Quietly he said, “¿Estás bien?”

It was then that Frankie noticed that the jean jacket the girl was wearing was way too large for her, a man’s size in fact, and that Driscoll was wearing only a Western-cut denim shirt. Running around in January weather in his shirtsleeves? Likely because he’d given his jacket to a freezing child.

The child gave him a quick nod, but Frankie didn’t think this girl looked okay at all. “Mr. Driscoll—Luke—I can’t…I’d like to help, but…”

“Yolonda’s not the reason I’m here. I hate to interrupt your work, but I didn’t have a number where I could reach you. It’s a pure stroke of luck that I saw you. I need a favor.”

“Of course.” Frankie reasoned she should cooperate with the law, but she suspected it would be closer to the truth to admit that doing a favor for this handsome man would be no hardship.

“Would you care for some coffee?” she said. The aroma filling the cozy store was suddenly working on her.

“No, ma’am. Thanks anyhow,” Driscoll drawled.

But when he said something to Yolonda in Spanish, the girl mumbled back, nodding. “She’ll have some, if it’s no trouble. Black.”

Frankie smiled and went to the sideboard. She poured two foam cups of coffee, handed one to Yolonda, quickly added cream to her own.

She led the girl to an old wrought-iron park bench—one of Robbie’s finds—while Driscoll took a nearby lawn chair that Zack had left behind.

Frankie sipped the coffee, then said, “What can I do for you?”

Again, the corners of Driscoll’s mouth turned down in that grudging way. It wasn’t an unpleasant expression. It was actually kind of sexy. Frankie almost rolled her eyes at her own errant thoughts.
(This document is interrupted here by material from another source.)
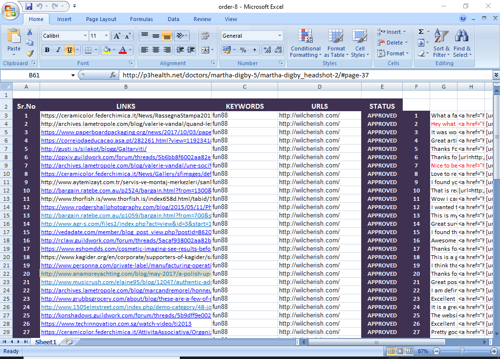Open Conditional Formatting options
Image resolution: width=500 pixels, height=359 pixels.
(x=305, y=43)
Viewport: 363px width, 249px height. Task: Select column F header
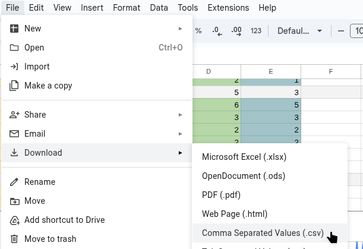tap(330, 72)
Behave, she told herself, the man is probably married. And so, incidentally, was she. Though not for much longer.

“You need help with the girl?” Frankie adopted a kindly mien, as if she were some social worker handling a case. She also surreptitiously checked out the third finger on Luke Driscoll’s left hand. A gold band.

When she looked up, their eyes met and the collision sent another tremor to her core. Luke held her gaze only a millisecond before he spoke in a flat monotone. “No, Mrs. Hostler. I was wondering—”

“Call me Frankie.” Please. Anything but the name of that little prick I married.

“Okay. Frankie. I wondered if you could show me the way back to those caves we saw the day we met. On your parents’ land?”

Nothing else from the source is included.